# Prompt:
Copy every record exactly. Nothing may be skipped.

# Raw data:
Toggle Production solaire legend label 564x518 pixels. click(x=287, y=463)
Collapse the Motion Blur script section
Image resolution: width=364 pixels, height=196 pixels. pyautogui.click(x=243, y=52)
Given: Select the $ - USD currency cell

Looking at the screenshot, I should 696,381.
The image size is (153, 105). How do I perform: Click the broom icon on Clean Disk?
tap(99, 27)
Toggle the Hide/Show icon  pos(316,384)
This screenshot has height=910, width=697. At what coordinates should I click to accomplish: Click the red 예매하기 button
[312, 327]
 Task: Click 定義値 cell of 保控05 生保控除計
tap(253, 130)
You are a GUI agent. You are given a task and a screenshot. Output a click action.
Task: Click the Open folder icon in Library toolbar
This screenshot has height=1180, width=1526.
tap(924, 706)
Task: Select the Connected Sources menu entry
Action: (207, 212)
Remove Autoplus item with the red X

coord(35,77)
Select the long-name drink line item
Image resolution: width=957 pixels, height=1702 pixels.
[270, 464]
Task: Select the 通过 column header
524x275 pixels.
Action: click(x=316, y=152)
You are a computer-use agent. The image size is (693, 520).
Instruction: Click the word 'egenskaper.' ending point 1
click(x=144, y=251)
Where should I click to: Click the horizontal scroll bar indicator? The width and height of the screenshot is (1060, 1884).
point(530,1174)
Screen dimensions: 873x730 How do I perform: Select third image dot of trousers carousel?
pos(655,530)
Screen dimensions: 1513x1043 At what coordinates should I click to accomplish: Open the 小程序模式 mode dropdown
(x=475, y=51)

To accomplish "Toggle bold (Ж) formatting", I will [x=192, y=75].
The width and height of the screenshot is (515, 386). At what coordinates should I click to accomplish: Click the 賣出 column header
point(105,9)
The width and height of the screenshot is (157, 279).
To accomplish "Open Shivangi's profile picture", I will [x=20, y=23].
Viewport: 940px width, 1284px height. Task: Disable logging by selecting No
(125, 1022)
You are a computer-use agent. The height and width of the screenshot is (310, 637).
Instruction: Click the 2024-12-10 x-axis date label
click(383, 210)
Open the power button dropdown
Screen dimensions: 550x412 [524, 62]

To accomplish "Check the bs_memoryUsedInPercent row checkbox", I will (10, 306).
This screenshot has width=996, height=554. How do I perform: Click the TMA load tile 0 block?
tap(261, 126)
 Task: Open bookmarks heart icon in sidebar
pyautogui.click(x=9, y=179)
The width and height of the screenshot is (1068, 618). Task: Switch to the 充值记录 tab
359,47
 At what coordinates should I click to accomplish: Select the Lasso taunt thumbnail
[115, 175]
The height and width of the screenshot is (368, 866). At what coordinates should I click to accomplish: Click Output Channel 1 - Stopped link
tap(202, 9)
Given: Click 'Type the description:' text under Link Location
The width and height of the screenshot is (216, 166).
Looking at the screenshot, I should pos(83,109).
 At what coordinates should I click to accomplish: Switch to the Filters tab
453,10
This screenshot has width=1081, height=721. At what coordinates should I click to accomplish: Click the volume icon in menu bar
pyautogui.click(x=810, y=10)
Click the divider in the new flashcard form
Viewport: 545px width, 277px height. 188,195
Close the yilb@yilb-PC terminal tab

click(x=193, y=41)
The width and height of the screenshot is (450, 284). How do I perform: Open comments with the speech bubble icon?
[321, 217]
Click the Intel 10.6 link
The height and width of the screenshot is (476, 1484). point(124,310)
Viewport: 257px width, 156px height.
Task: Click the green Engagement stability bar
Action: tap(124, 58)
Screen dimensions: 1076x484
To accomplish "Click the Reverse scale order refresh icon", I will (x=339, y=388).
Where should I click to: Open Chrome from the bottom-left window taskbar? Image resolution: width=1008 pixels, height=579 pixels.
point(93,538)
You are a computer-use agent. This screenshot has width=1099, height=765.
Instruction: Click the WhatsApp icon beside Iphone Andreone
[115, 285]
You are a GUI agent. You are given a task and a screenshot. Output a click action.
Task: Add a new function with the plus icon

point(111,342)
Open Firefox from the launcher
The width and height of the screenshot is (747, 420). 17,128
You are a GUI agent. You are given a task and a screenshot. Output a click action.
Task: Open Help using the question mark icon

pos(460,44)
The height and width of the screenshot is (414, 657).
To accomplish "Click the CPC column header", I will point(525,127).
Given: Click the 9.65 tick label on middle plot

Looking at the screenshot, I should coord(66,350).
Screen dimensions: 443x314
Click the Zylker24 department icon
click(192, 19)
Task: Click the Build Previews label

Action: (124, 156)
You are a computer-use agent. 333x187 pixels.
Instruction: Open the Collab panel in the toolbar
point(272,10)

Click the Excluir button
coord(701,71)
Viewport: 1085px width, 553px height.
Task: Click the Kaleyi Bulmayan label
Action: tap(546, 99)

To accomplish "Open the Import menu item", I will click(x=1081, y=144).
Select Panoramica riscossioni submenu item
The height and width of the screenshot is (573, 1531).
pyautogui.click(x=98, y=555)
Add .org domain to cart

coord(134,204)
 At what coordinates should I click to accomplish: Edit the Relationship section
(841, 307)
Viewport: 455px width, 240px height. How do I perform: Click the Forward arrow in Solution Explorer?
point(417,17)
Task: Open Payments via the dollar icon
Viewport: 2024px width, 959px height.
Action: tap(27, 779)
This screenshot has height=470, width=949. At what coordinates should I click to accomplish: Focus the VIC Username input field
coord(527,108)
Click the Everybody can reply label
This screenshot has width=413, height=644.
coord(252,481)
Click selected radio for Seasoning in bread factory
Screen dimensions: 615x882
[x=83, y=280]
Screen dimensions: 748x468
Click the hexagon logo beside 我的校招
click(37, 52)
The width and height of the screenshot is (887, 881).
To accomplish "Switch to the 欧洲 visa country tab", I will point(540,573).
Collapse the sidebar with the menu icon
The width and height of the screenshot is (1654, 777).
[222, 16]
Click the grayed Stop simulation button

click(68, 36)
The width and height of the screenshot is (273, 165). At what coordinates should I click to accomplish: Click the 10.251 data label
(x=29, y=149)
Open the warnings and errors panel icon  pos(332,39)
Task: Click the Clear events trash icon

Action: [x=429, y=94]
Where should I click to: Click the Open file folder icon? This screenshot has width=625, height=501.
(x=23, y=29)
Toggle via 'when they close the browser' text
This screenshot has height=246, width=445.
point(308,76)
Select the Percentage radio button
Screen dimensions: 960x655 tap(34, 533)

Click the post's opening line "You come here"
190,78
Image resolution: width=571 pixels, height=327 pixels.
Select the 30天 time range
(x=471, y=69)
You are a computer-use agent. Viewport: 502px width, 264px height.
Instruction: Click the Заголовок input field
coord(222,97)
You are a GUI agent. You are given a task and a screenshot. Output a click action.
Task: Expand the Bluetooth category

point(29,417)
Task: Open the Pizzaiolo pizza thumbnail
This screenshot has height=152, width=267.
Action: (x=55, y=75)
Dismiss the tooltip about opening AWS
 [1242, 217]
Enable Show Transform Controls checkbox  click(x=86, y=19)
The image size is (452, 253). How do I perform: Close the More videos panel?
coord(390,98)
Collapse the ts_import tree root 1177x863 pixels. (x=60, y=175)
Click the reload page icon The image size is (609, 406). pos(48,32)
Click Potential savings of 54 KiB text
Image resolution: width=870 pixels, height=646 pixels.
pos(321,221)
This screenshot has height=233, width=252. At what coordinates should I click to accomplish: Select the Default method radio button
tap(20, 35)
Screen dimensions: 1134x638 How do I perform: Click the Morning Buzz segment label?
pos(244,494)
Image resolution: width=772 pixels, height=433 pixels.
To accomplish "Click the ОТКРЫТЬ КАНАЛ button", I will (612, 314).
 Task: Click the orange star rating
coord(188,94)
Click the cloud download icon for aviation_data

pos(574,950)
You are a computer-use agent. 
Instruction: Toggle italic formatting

# Solution to this task:
Toggle Production solaire legend label 564x518 pixels. click(x=287, y=463)
Collapse the Motion Blur script section
Image resolution: width=364 pixels, height=196 pixels. pyautogui.click(x=243, y=52)
Given: Select the $ - USD currency cell

Looking at the screenshot, I should 696,381.
The image size is (153, 105). How do I perform: Click the broom icon on Clean Disk?
tap(99, 27)
Toggle the Hide/Show icon  pos(316,384)
This screenshot has height=910, width=697. At what coordinates should I click to accomplish: Click the red 예매하기 button
[312, 327]
 Task: Click 定義値 cell of 保控05 生保控除計
tap(253, 130)
You are a GUI agent. You are given a task and a screenshot. Output a click action.
Task: Click the Open folder icon in Library toolbar
This screenshot has height=1180, width=1526.
tap(924, 706)
Task: Select the Connected Sources menu entry
Action: (207, 212)
Remove Autoplus item with the red X

coord(35,77)
Select the long-name drink line item
Image resolution: width=957 pixels, height=1702 pixels.
[270, 464]
Task: Select the 通过 column header
524x275 pixels.
Action: click(x=316, y=152)
You are a computer-use agent. The image size is (693, 520).
Instruction: Click the word 'egenskaper.' ending point 1
click(x=144, y=251)
Where should I click to: Click the horizontal scroll bar indicator? The width and height of the screenshot is (1060, 1884).
point(530,1174)
Screen dimensions: 873x730 How do I perform: Select third image dot of trousers carousel?
pos(655,530)
Screen dimensions: 1513x1043 At what coordinates should I click to accomplish: Open the 小程序模式 mode dropdown
(x=475, y=51)

To accomplish "Toggle bold (Ж) formatting", I will [x=192, y=75].
The width and height of the screenshot is (515, 386). At what coordinates should I click to accomplish: Click the 賣出 column header
point(105,9)
The width and height of the screenshot is (157, 279).
To accomplish "Open Shivangi's profile picture", I will [x=20, y=23].
Viewport: 940px width, 1284px height. Task: Disable logging by selecting No
(125, 1022)
You are a computer-use agent. The height and width of the screenshot is (310, 637).
Instruction: Click the 2024-12-10 x-axis date label
click(383, 210)
Open the power button dropdown
Screen dimensions: 550x412 [524, 62]

To accomplish "Check the bs_memoryUsedInPercent row checkbox", I will (10, 306).
This screenshot has width=996, height=554. How do I perform: Click the TMA load tile 0 block?
tap(261, 126)
 Task: Open bookmarks heart icon in sidebar
pyautogui.click(x=9, y=179)
The width and height of the screenshot is (1068, 618). Task: Switch to the 充值记录 tab
359,47
 At what coordinates should I click to accomplish: Select the Lasso taunt thumbnail
[115, 175]
The height and width of the screenshot is (368, 866). At what coordinates should I click to accomplish: Click Output Channel 1 - Stopped link
tap(202, 9)
Given: Click 'Type the description:' text under Link Location
The width and height of the screenshot is (216, 166).
Looking at the screenshot, I should pos(83,109).
 At what coordinates should I click to accomplish: Switch to the Filters tab
453,10
This screenshot has width=1081, height=721. At what coordinates should I click to accomplish: Click the volume icon in menu bar
pyautogui.click(x=810, y=10)
Click the divider in the new flashcard form
Viewport: 545px width, 277px height. 188,195
Close the yilb@yilb-PC terminal tab

click(x=193, y=41)
The width and height of the screenshot is (450, 284). How do I perform: Open comments with the speech bubble icon?
[321, 217]
Click the Intel 10.6 link
The height and width of the screenshot is (476, 1484). point(124,310)
Viewport: 257px width, 156px height.
Task: Click the green Engagement stability bar
Action: tap(124, 58)
Screen dimensions: 1076x484
To accomplish "Click the Reverse scale order refresh icon", I will (x=339, y=388).
Where should I click to: Open Chrome from the bottom-left window taskbar? Image resolution: width=1008 pixels, height=579 pixels.
point(93,538)
You are a computer-use agent. This screenshot has width=1099, height=765.
Instruction: Click the WhatsApp icon beside Iphone Andreone
[115, 285]
You are a GUI agent. You are given a task and a screenshot. Output a click action.
Task: Add a new function with the plus icon

point(111,342)
Open Firefox from the launcher
The width and height of the screenshot is (747, 420). 17,128
You are a GUI agent. You are given a task and a screenshot. Output a click action.
Task: Open Help using the question mark icon

pos(460,44)
The height and width of the screenshot is (414, 657).
To accomplish "Click the CPC column header", I will point(525,127).
Given: Click the 9.65 tick label on middle plot

Looking at the screenshot, I should coord(66,350).
Screen dimensions: 443x314
Click the Zylker24 department icon
click(192, 19)
Task: Click the Build Previews label

Action: (124, 156)
You are a computer-use agent. 333x187 pixels.
Instruction: Open the Collab panel in the toolbar
point(272,10)

Click the Excluir button
coord(701,71)
Viewport: 1085px width, 553px height.
Task: Click the Kaleyi Bulmayan label
Action: tap(546, 99)

To accomplish "Open the Import menu item", I will click(x=1081, y=144).
Select Panoramica riscossioni submenu item
The height and width of the screenshot is (573, 1531).
pyautogui.click(x=98, y=555)
Add .org domain to cart

coord(134,204)
 At what coordinates should I click to accomplish: Edit the Relationship section
(841, 307)
Viewport: 455px width, 240px height. How do I perform: Click the Forward arrow in Solution Explorer?
point(417,17)
Task: Open Payments via the dollar icon
Viewport: 2024px width, 959px height.
Action: tap(27, 779)
This screenshot has height=470, width=949. At what coordinates should I click to accomplish: Focus the VIC Username input field
coord(527,108)
Click the Everybody can reply label
This screenshot has width=413, height=644.
coord(252,481)
Click selected radio for Seasoning in bread factory
Screen dimensions: 615x882
[x=83, y=280]
Screen dimensions: 748x468
Click the hexagon logo beside 我的校招
click(37, 52)
The width and height of the screenshot is (887, 881).
To accomplish "Switch to the 欧洲 visa country tab", I will point(540,573).
Collapse the sidebar with the menu icon
The width and height of the screenshot is (1654, 777).
[222, 16]
Click the grayed Stop simulation button

click(68, 36)
The width and height of the screenshot is (273, 165). At what coordinates should I click to accomplish: Click the 10.251 data label
(x=29, y=149)
Open the warnings and errors panel icon  pos(332,39)
Task: Click the Clear events trash icon

Action: [x=429, y=94]
Where should I click to: Click the Open file folder icon? This screenshot has width=625, height=501.
(x=23, y=29)
Toggle via 'when they close the browser' text
This screenshot has height=246, width=445.
point(308,76)
Select the Percentage radio button
Screen dimensions: 960x655 tap(34, 533)

Click the post's opening line "You come here"
190,78
Image resolution: width=571 pixels, height=327 pixels.
Select the 30天 time range
(x=471, y=69)
You are a computer-use agent. Viewport: 502px width, 264px height.
Instruction: Click the Заголовок input field
coord(222,97)
You are a GUI agent. You are given a task and a screenshot. Output a click action.
Task: Expand the Bluetooth category

point(29,417)
Task: Open the Pizzaiolo pizza thumbnail
This screenshot has height=152, width=267.
Action: (x=55, y=75)
Dismiss the tooltip about opening AWS
 [1242, 217]
Enable Show Transform Controls checkbox  click(x=86, y=19)
The image size is (452, 253). How do I perform: Close the More videos panel?
coord(390,98)
Collapse the ts_import tree root 1177x863 pixels. (x=60, y=175)
Click the reload page icon The image size is (609, 406). pos(48,32)
Click Potential savings of 54 KiB text
Image resolution: width=870 pixels, height=646 pixels.
pos(321,221)
This screenshot has height=233, width=252. At what coordinates should I click to accomplish: Select the Default method radio button
tap(20, 35)
Screen dimensions: 1134x638 How do I perform: Click the Morning Buzz segment label?
pos(244,494)
Image resolution: width=772 pixels, height=433 pixels.
To accomplish "Click the ОТКРЫТЬ КАНАЛ button", I will (612, 314).
 Task: Click the orange star rating
coord(188,94)
Click the cloud download icon for aviation_data

pos(574,950)
You are a computer-use agent. 
Instruction: Toggle italic formatting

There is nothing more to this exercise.